Протоиерей Герасим Петрович ПАВСКИЙ (1787-1863): священнослужитель, богослов, лингвист
статья прот. Кирилла Копейкина
«Поминайте наставников ваших, которые проповедывали вам слово Божие, и, взирая на кончину их жизни, подражайте вере их» (Евр. 13, 7), – пишет св. ап. Павел в Послании к Евреям. И одним из таких наставников, стоящих у истоков отечественной лингвистики, является выдающийся отечественный богослов, основоположник русской гебраистики, переводчик Библии с древнееврейского языка на русский, действительный член Императорской академии наук по отделению русского языка и словесности протоиерей Герасим Павский.

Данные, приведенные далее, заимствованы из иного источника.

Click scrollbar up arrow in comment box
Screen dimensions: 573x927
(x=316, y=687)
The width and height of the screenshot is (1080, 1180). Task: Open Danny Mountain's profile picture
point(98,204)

Родился Герасим Петрович Павский в 1787 году в Павском погосте Лужского уезда Петербургской губернии. В 1797 году он поступил в Александро–Невскую семинарию, а в 1809 году – в Санкт–Петербургскую Духовную Академию. Блестяще окончив ее в 1814 году первым магистром первого выпуска, Павский был назначен на должность преподавателя древнееврейского языка. Назначение это оказалось поистине промыслительным. Впоследствии именно метод сопоставления различных языков, разработанный о. Герасимом при исследовании языка древнееврейского, использует Павский и в своих «Филологических наблюдениях над составом русского языка», принесших ему славу выдающегося лингвиста, демидовскую премию и членство в академии наук.

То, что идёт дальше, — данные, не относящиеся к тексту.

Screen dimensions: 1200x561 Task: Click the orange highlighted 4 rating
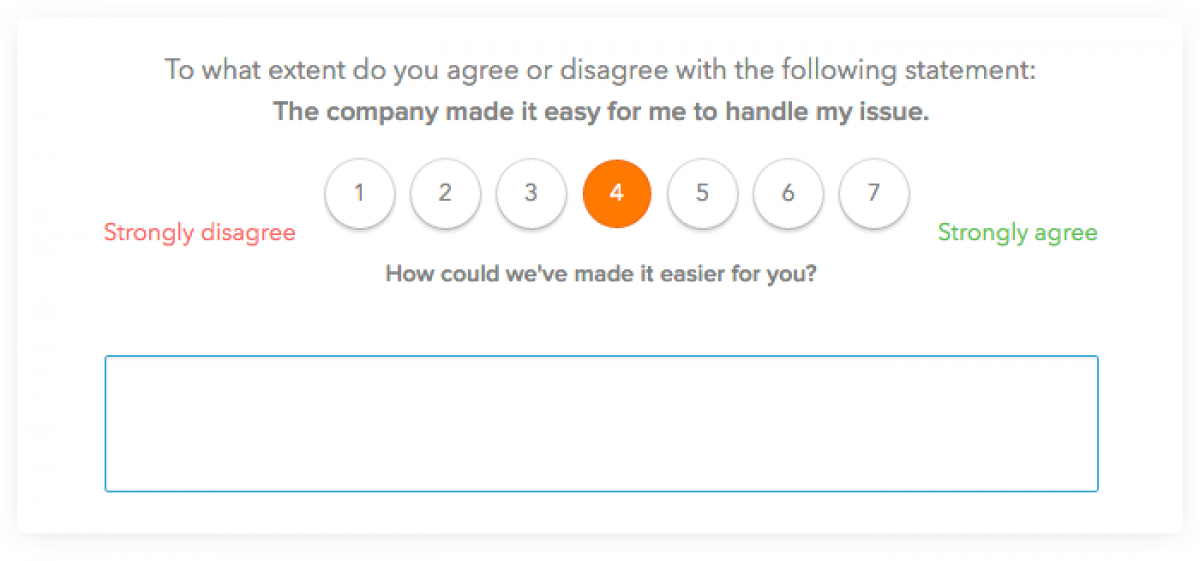[617, 193]
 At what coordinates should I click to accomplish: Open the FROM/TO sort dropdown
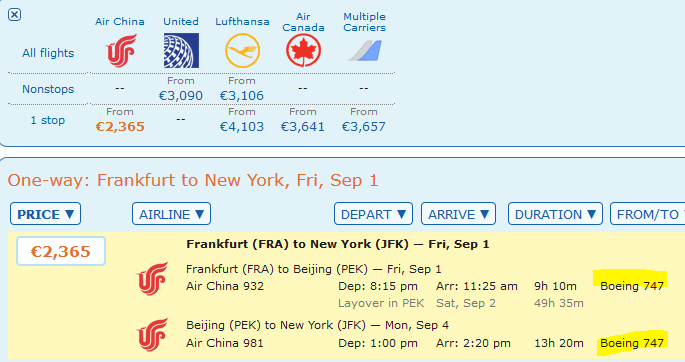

Свой особый интерес к древнееврейскому языку Павский объяснял потребностью как можно глубже вникнуть смысл Слова Божия. Во «Вступлении» к своей «Краткой еврейской грамматике для обучающихся священному языку в духовных училищах» Павский писал, что «желающему успеть в знании еврейского языка … надобно одушевляться тою мыслью, что глубокое сведение в священном языке ведет к глубокому и чистейшему ведению тайн священнейшего богословия» [1]. Такой богословский подход Павского к языку Священного Писания, да и к языку вообще глубоко закономерен. Действительно, именно язык есть то, в чем и посредством чего мы встречаемся с Богом. Слово , которое вначале … было у Бога (Ин. 1, 1) для того и стало плотию (Ин. 1, 14), чтобы дать человеку возможность встретится с Богом лицом к лицу (Исх. 33, 11). «Иисус Христос есть Слово. Слово и язык как таковые – свидетельствует Х. У. фон Бальтазар. – Слово и язык Бога в слове и языке человека. Смертный человек как язык бессмертного Бога» [2]. В то же время, «человек как духовно-телесное творение уже есть язык Бога, обращение, которое может воспринимать самого себя в этом качестве и тем самым наделено способностью к ответу» [3]. Именно в этой способности ответствовать Богу, вступать в диалог с Ним – суть христианства.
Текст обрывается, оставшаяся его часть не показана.